◆ WORKING DATA
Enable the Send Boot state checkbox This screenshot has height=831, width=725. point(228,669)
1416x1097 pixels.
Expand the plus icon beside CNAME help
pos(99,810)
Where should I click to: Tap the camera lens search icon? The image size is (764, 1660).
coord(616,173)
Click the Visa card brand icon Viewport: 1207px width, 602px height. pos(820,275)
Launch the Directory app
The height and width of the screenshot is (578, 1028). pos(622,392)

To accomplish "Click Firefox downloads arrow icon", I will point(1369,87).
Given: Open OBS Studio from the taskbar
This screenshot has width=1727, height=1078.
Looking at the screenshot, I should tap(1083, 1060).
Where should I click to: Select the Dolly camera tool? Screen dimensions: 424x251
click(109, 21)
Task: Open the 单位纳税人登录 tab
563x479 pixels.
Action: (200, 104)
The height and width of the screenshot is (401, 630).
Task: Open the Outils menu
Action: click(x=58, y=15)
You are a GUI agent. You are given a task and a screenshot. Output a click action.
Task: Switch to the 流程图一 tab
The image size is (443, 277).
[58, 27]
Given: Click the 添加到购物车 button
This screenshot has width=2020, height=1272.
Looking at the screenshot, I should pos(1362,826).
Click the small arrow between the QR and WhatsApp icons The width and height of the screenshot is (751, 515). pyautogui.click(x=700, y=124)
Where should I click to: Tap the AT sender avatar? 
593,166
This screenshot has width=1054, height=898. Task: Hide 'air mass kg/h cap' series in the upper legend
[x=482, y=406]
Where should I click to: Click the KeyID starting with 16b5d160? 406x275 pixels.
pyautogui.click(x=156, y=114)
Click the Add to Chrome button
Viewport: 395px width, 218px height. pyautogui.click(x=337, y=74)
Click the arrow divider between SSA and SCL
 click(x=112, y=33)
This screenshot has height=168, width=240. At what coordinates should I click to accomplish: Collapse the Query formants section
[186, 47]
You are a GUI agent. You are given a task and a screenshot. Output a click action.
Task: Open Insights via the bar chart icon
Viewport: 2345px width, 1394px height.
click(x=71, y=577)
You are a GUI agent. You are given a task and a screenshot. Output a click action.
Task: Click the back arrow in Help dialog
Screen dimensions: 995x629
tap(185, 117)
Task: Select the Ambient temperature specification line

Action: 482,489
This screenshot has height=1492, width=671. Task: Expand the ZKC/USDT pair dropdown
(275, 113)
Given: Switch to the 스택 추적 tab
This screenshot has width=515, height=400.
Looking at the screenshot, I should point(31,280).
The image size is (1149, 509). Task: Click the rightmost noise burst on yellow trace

◆ AIM OF THE TASK
Repeat the data word for word, from its very beginning through the line that contains "I will point(1369,87).", including both ends.

◆ SOLUTION TO THIS TASK
Enable the Send Boot state checkbox This screenshot has height=831, width=725. point(228,669)
1416x1097 pixels.
Expand the plus icon beside CNAME help
pos(99,810)
Where should I click to: Tap the camera lens search icon? The image size is (764, 1660).
coord(616,173)
Click the Visa card brand icon Viewport: 1207px width, 602px height. pos(820,275)
Launch the Directory app
The height and width of the screenshot is (578, 1028). pos(622,392)

To accomplish "Click Firefox downloads arrow icon", I will point(1369,87).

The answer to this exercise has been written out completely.